Who’ll cover the state

Throw Marc Fisher’s Washington Post column atop the pile of columns from all over declaring that bloggers won’t replace newspapers. Careful that it doesn’t topple on you. I wish there were a pile of equal size making that argument about bloggers and papers, but I can’t find it. It’s a red herring in a barrel. But rather than one more time trying to shoot down another attempt to shoot down this nonexistent premise, let’s look at Fisher’s real challenge – how will state government be covered – and see whether there aren’t new answers, with or without bloggers. He writes:

In one hour in the Virginia House the other day, I watched debates on raising the cost of vanity license plates (the No’s won), letting employers pay workers with debit cards rather than paychecks (Yeses won), and making it a felony to hang a noose on someone’s property (approved). Hardly earth-shattering issues, but each has an impact on people’s lives. Yet none got any press; a couple of years ago, they would have.
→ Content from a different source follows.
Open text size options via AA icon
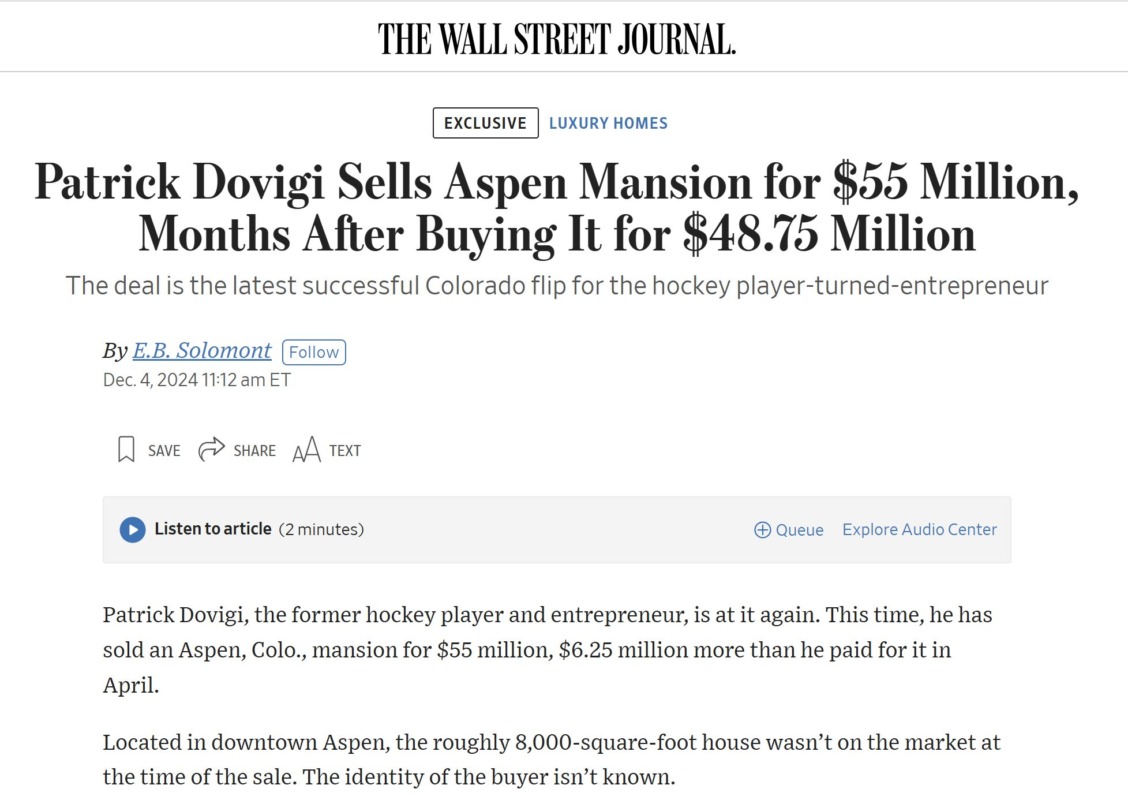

OK, start here: I’d recommend that Fisher should have headed across town to the Sunlight Foundation’s Transparency Camp. I think transparency as a default for governments at every level is the first answer: every piece of legislation online and every debate and committee meeting recorded and shared. That alone won’t yield reporting but it would enable journalists and citizens anywhere in a state to monitor bills and topics and share what’s notable.

Then the services of one or more reporters or bloggers should be shared by every publication in the state. A capitol bureau is hardly a differentiating feature for a paper. We’re headed this way with, for example, the consortia of Ohio and New York/New Jersey papers now sharing their content statewide. So imagine if a journalist’s coverage appeared in every paper and on every site of news organizations in the state with a share of revenue for advertising on it to the reporter. That might – just might – cover the cost. We’ll see. At the Norg unconference in Philadelphia three years ago, thee was discussion about this structure with a blogger who was covering Harrisburg.

Next, local reporters and bloggers can do a better job covering the activities of their representatives. I’d like to start by seeing the voting record of my state reps; it’d be easy to set up RSS feeds for every district that local bloggers could include and discuss.

Covering legislatures is the easier part of this. Covering executive-branch bureacrats is harder but I think that coverage will shift from the geographically based – that is, by people in the state capital – over to topically based – that is, a local green reporter or blog watching the state’s environmental actions.

I don’t have a buttoned-up plan to replace the coverage of newspaper statehouse bureaus. But it’s already true that they are shrinking and so rather than just complaining about that – and pointing out for the Nth time that bloggers won’t replace their headcount – we need to look at how the functions of covering state government can be fulfilled in new ways.